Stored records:
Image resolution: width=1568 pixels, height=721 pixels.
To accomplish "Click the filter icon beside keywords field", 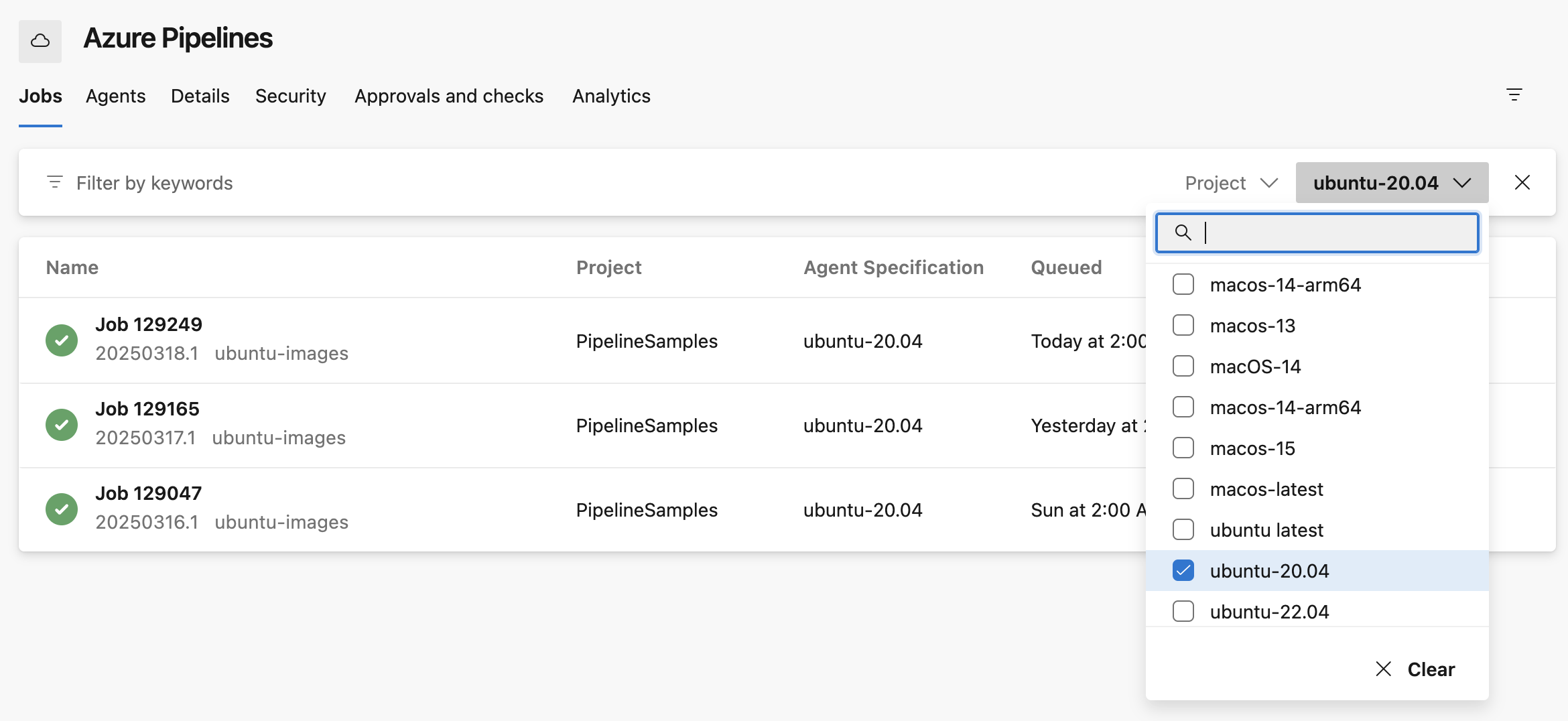I will [x=55, y=182].
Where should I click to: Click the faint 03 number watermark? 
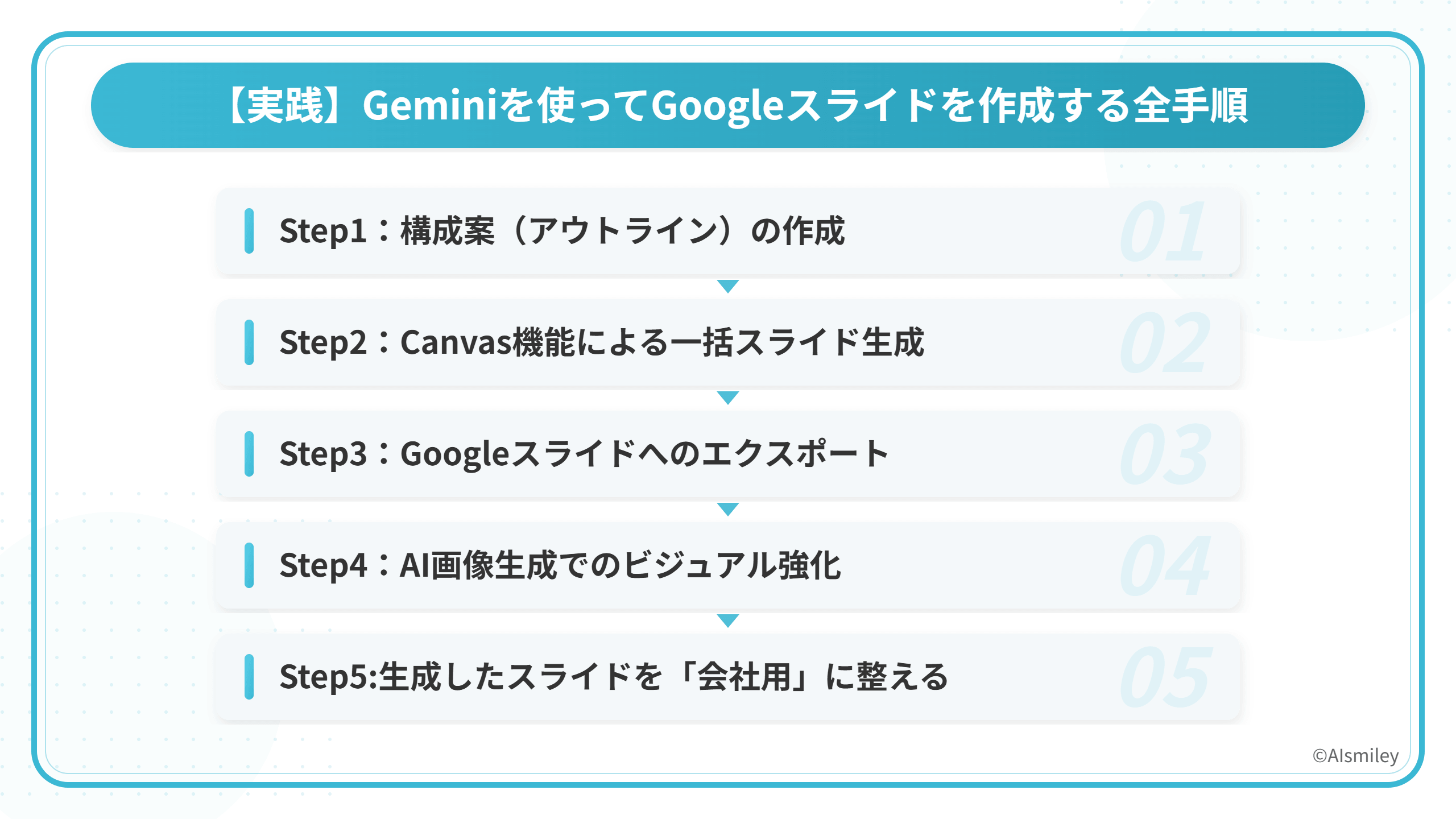tap(1165, 454)
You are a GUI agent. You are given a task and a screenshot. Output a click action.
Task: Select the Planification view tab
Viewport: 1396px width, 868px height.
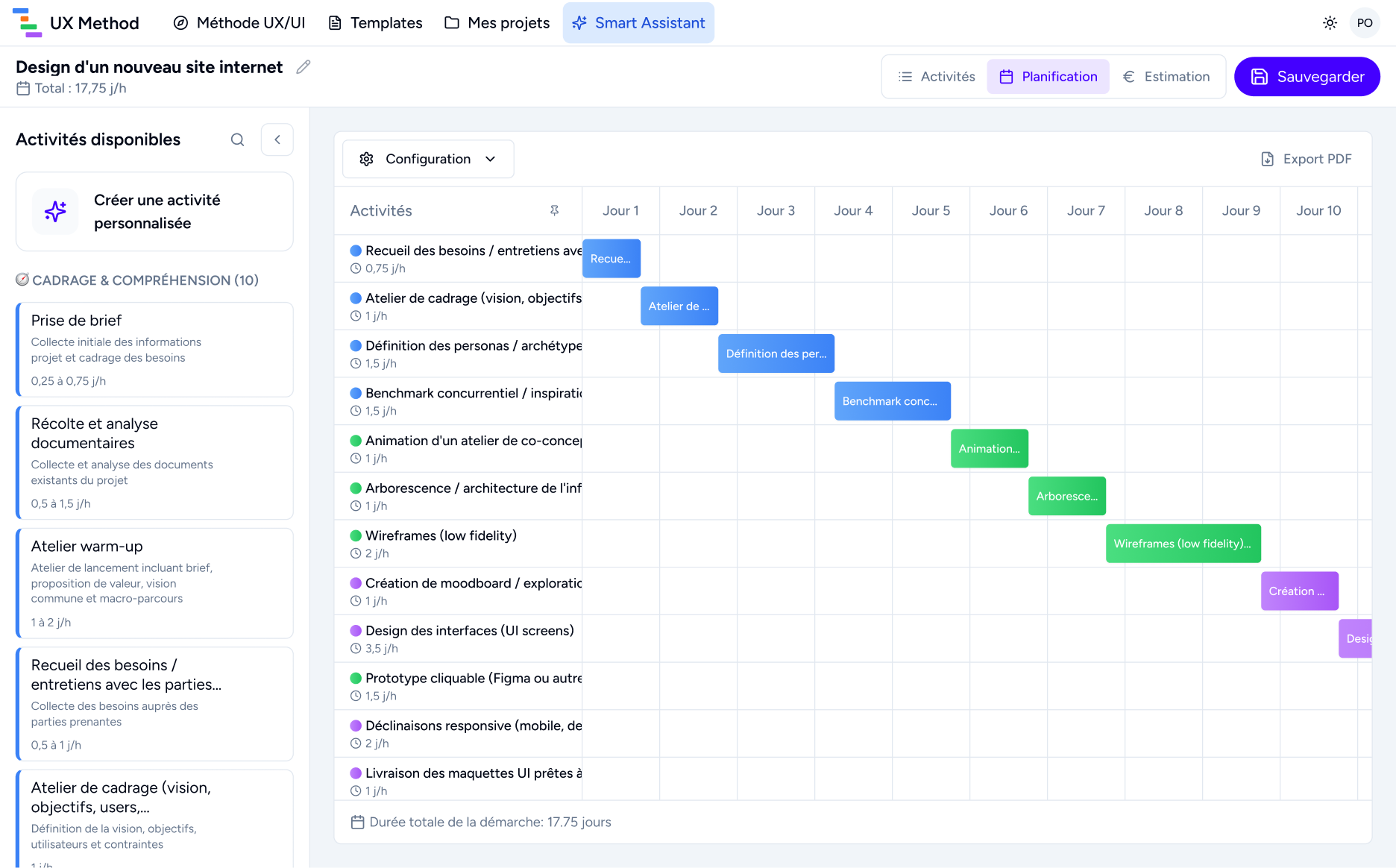pyautogui.click(x=1048, y=77)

**REQUIRED WORK**
Each line from the one holding "Where should I" through the final line of the data needs to be transcribed exactly. Include both ends, skip the pictures, and add nothing.

**TASK OUTPUT**
Where should I click to: Click the faint 03 number watermark? 
tap(1165, 454)
You are a GUI agent. You are given a task and a screenshot. Output a click action.
Task: Select the Planification view tab
Viewport: 1396px width, 868px height.
pyautogui.click(x=1048, y=77)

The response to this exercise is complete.